On Friday, the S&P 500 index rose 0.3 percent to close at 2003. It was its fourth record high in five day, causing investors to wonder if it's time to take profits. But the S&P's hardly on a tear. It traded close to the 2,000 point range all last week.
The Dow Jones industrial average is also near a record high, but has been taking a breather. It closed last Friday at 17,098 after trading near the 17,100 range all week.
Investor confidence has risen following several months of strong growth in hiring and corporate profits and a series of major corporate acquisitions. The latest update on the labor market due out Friday is expected to show relatively firm conditions.
U.S. investors also remain concerned about the crisis in Ukraine. Two prominent U.S. senators said Sunday that the Obama administration should push for tougher sanctions on Russia, which is accused of supporting pro-Russian separatists in eastern Ukraine, and also send weapons to help Ukraine defend itself. The rebels have renewed their offensive in the past week, reclaiming parts of areas they'd previously ceded in fighting with Ukrainian troops and opening up an additional front.
China's Shanghai Composite rose 0.8 percent to 2,235.51 points and Tokyo's Nikkei 225 added 0.3 percent to 15,476.60. Hong Kong's Hang Seng was marginally higher, adding 0.04 percent to 24,752.09. India's Sensex gained 0.7 percent to 5,629.80. Taiwan, Sydney and Jakarta also rose.
Two surveys showed China's manufacturing growth slowed in August as export demand and investment weakened, raising expectations Beijing might launch more stimulus. HSBC Corp. said its purchasing manufacturers index fell to 50.2 from July's 18-month high of 51.7 on a 100-point scale on which numbers above 50 show an expansion. An official industry group, the China Federation of Logistics and Purchasing, said its separate PMI declined to 51.1 from 51.7.
The manufacturing slowdown adds to signs that China's "economy still faces considerable downside risks to growth in the second half of the year, which warrant further policy easing to ensure a steady growth recovery," said HSBC economist Hongbin Qu.
Investors looked ahead to Thursday's meeting of the European Central Bank for signs of possible stimulus.

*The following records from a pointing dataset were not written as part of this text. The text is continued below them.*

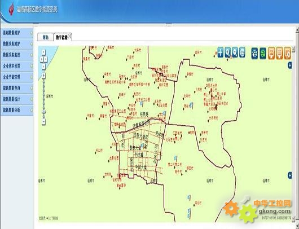Select the 数字能源 tab
The width and height of the screenshot is (299, 229).
tap(63, 37)
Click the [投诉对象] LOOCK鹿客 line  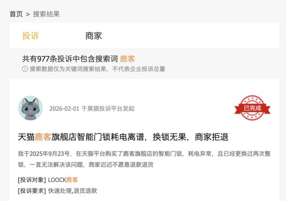pyautogui.click(x=48, y=180)
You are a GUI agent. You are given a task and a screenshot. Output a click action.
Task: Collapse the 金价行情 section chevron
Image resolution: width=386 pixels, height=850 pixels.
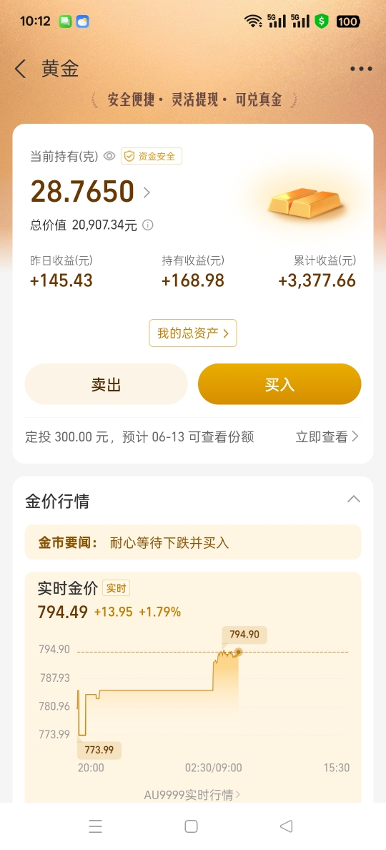coord(354,499)
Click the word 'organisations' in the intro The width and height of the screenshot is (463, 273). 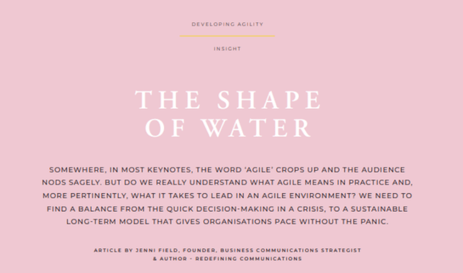point(244,221)
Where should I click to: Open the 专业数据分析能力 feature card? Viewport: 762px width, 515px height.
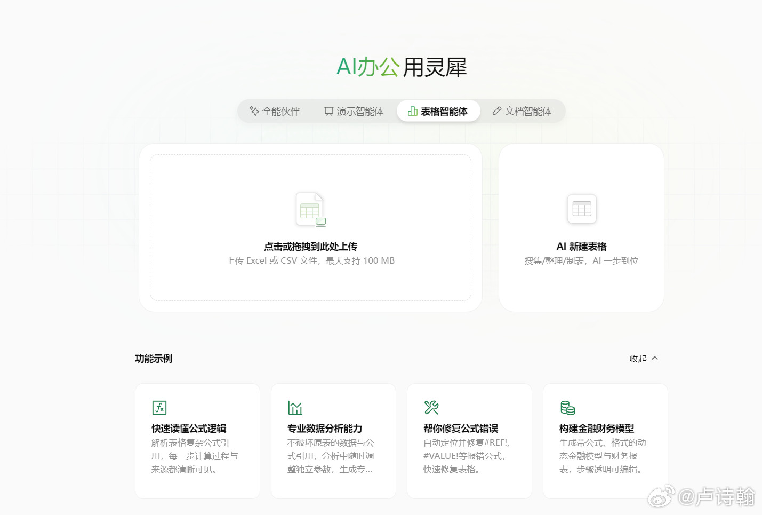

Bank chief Mario Draghi called in a speech last month for fiscal policies to support growth, a departure from the ECB's implicit support for austerity. No immediate steps were expected but the bank has begun work on a program to buy asset-backed securities.
U.S. benchmark crude for October was down 31 cents at $95.65 in electronic trading on the New York Mercantile Exchange. The contract surged $1.41 on Friday to close at $95.96.
The dollar rose to 104.18 yen from Friday's closing of 104.04. The euro declined to $1.3121 from the previous session's $1.3136.